» **WRITTEN REQUEST**: Repeat the data from the line with "Task: Click the 一次办结 document icon" to the line with "[x=652, y=171]", unchanged.

» **LISTED ENTRIES**:
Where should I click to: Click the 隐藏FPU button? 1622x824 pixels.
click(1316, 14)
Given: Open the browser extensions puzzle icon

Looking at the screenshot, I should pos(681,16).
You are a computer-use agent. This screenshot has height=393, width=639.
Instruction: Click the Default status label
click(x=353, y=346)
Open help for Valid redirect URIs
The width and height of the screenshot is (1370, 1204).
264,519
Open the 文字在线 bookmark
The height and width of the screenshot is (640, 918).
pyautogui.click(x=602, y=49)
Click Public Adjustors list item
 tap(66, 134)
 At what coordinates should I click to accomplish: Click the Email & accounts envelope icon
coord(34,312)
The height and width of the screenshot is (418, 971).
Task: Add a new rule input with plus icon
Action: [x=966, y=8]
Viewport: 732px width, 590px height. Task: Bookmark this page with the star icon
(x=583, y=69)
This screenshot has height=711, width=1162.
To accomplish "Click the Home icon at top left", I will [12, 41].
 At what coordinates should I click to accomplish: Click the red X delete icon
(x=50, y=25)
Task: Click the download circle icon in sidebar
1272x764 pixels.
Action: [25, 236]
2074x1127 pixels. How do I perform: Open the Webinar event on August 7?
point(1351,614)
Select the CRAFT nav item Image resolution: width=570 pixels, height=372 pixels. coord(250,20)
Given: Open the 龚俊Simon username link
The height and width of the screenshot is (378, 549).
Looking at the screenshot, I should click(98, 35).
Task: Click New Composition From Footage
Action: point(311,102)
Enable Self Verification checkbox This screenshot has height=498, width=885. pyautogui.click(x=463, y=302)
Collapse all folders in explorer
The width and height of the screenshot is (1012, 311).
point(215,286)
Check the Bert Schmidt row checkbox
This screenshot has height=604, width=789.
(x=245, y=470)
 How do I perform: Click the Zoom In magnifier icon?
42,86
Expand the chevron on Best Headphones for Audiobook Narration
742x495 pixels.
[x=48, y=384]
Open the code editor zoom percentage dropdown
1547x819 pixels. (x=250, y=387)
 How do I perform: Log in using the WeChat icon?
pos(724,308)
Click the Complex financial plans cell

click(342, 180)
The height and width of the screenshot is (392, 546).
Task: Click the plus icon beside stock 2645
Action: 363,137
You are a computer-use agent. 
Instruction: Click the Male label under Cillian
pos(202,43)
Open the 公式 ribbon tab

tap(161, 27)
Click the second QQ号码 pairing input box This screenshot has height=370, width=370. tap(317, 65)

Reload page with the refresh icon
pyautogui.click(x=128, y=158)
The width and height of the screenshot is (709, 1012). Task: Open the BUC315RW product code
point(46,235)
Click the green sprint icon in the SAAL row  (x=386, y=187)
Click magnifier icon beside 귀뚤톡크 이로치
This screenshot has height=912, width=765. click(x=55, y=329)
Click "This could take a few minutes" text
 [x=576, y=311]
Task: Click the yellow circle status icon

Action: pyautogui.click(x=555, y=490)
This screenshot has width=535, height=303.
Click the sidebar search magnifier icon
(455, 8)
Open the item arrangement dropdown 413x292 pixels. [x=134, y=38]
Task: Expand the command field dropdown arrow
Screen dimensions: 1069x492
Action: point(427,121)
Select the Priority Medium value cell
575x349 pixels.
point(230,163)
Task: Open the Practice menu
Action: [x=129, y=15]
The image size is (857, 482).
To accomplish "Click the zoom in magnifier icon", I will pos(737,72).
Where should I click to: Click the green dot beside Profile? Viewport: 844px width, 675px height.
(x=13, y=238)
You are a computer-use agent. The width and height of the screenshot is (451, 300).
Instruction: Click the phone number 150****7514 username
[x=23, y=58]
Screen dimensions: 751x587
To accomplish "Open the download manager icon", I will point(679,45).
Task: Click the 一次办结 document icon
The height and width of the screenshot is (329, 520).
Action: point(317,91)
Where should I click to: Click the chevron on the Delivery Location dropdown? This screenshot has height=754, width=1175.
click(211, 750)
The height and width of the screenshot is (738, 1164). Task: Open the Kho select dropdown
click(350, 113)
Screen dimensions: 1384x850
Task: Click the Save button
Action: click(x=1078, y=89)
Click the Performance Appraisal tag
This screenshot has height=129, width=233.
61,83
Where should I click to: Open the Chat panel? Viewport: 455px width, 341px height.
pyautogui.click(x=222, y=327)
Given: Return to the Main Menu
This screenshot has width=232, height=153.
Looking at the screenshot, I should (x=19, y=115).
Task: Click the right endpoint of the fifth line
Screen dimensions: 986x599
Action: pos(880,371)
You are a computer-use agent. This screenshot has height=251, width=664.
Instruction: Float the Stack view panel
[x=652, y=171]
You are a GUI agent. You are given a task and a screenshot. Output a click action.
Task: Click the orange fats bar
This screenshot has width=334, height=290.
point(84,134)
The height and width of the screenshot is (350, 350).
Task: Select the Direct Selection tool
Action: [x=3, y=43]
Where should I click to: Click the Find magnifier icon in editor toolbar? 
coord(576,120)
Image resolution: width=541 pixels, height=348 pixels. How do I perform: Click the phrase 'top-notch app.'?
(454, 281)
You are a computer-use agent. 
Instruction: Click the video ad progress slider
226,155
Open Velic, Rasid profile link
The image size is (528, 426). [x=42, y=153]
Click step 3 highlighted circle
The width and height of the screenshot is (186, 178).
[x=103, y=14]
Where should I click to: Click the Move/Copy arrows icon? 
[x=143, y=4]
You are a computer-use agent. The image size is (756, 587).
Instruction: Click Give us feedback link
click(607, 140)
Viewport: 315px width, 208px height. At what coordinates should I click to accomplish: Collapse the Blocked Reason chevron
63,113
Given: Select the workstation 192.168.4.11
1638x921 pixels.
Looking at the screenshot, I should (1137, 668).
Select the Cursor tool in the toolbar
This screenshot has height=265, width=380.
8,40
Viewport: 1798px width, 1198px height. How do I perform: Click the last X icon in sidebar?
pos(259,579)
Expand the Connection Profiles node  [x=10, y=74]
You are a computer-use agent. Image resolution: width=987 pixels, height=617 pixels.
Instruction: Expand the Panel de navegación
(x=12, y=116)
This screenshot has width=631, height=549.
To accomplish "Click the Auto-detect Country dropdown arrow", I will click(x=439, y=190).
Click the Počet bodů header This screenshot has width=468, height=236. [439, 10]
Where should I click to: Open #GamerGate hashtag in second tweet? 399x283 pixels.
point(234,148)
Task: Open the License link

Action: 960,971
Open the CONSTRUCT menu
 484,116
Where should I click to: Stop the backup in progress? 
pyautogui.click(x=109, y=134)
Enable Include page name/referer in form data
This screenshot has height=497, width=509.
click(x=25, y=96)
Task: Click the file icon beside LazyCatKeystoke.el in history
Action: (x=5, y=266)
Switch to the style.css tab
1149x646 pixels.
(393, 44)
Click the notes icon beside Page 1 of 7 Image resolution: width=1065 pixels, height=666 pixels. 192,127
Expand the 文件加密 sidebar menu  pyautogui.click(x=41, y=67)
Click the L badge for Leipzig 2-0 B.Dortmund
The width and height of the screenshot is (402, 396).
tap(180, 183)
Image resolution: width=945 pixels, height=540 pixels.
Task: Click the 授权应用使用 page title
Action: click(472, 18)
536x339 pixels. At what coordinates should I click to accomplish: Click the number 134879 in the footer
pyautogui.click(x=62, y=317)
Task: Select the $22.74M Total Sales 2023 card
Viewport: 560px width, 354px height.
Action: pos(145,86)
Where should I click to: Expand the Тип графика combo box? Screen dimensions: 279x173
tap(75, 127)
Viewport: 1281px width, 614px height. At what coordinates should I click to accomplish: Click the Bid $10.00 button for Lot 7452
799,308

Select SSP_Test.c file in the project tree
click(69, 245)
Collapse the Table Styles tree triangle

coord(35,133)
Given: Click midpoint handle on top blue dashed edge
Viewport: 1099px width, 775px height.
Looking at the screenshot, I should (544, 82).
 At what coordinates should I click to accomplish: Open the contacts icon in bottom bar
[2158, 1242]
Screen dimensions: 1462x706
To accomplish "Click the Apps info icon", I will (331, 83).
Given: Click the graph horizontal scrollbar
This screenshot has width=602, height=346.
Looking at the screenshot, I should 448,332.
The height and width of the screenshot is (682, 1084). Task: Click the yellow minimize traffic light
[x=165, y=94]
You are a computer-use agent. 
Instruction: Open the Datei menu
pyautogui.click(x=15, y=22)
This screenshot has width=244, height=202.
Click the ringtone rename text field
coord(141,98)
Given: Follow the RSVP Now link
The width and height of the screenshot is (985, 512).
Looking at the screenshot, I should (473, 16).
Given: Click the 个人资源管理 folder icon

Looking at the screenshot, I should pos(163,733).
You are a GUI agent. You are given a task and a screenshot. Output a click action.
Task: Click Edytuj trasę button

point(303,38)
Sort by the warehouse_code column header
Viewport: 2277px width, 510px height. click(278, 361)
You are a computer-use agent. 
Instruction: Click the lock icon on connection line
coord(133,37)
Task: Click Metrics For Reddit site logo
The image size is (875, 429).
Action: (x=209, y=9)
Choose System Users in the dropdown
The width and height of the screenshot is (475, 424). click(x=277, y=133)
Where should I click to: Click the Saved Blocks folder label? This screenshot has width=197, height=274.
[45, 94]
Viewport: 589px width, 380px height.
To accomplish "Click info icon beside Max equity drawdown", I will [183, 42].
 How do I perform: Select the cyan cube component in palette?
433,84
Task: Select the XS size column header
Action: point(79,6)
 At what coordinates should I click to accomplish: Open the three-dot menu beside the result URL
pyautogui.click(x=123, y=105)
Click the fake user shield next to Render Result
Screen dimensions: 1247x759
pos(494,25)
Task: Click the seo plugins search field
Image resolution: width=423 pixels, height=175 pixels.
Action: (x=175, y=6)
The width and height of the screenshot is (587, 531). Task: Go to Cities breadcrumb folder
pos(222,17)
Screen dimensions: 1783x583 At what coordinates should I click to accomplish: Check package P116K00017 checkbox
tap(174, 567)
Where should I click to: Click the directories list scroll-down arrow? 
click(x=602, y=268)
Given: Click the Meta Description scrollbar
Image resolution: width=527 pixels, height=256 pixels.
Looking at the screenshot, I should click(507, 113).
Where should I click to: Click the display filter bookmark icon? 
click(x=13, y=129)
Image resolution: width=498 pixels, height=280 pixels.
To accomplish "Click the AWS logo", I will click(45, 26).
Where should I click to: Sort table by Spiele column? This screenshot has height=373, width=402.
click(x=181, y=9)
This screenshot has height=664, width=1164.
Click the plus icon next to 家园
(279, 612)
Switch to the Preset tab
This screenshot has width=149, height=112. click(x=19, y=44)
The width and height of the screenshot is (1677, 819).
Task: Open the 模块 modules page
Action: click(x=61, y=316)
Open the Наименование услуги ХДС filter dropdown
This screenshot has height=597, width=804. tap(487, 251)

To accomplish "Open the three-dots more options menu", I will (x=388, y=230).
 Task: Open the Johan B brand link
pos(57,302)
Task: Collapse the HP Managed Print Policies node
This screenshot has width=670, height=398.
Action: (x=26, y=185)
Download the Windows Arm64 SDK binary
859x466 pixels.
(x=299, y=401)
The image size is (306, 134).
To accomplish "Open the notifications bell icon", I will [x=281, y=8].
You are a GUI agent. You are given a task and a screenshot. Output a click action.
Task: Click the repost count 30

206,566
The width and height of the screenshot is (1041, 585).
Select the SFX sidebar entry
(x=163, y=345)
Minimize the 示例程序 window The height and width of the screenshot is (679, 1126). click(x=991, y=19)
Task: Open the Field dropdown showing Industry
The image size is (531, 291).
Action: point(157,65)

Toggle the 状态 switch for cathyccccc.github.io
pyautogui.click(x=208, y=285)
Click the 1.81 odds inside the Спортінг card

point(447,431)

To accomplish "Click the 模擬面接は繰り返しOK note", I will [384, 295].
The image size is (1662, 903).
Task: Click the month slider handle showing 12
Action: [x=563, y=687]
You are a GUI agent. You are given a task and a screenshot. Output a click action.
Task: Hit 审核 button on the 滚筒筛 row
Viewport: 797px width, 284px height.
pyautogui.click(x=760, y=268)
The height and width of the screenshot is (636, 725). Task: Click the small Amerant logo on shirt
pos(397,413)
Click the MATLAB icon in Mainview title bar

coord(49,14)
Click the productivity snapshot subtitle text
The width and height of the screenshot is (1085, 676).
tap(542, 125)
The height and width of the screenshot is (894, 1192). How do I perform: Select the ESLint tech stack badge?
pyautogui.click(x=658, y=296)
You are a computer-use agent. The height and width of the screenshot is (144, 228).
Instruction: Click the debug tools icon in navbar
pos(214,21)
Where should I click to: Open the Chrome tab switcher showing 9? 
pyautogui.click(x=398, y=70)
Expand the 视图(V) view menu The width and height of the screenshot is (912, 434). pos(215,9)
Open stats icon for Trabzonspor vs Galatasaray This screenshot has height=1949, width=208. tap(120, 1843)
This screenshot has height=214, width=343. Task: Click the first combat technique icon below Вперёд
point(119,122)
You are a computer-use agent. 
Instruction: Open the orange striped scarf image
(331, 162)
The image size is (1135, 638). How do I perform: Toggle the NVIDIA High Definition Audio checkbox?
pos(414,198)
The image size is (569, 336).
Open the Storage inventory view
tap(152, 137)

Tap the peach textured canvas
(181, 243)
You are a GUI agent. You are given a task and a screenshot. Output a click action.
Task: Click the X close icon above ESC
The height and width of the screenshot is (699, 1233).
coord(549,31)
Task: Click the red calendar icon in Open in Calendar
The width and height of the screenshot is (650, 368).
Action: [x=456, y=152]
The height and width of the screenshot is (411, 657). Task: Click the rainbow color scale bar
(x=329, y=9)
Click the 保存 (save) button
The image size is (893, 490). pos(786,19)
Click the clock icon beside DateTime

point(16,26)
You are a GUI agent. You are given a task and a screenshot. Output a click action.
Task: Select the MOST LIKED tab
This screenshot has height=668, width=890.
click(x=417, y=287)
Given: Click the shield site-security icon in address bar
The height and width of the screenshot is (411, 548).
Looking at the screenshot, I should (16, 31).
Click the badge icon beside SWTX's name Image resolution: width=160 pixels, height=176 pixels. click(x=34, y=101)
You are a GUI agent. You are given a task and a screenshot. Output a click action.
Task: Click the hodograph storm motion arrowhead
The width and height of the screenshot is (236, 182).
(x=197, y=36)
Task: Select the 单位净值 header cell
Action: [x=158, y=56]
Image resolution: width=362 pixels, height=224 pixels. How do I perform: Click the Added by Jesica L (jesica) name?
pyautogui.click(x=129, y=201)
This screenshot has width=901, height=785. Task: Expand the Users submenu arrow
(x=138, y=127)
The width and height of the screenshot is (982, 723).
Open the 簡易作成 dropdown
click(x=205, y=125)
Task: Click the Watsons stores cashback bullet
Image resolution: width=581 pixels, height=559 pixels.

» **CORRECT RESPONSE**:
Task: Click the 一次办结 document icon
The height and width of the screenshot is (329, 520).
Action: point(317,91)
Where should I click to: Click the chevron on the Delivery Location dropdown? This screenshot has height=754, width=1175.
click(211, 750)
The height and width of the screenshot is (738, 1164). Task: Open the Kho select dropdown
click(350, 113)
Screen dimensions: 1384x850
Task: Click the Save button
Action: click(x=1078, y=89)
Click the Performance Appraisal tag
This screenshot has height=129, width=233.
61,83
Where should I click to: Open the Chat panel? Viewport: 455px width, 341px height.
pyautogui.click(x=222, y=327)
Given: Return to the Main Menu
This screenshot has width=232, height=153.
Looking at the screenshot, I should (x=19, y=115).
Task: Click the right endpoint of the fifth line
Screen dimensions: 986x599
Action: pos(880,371)
You are a computer-use agent. This screenshot has height=251, width=664.
Instruction: Float the Stack view panel
[x=652, y=171]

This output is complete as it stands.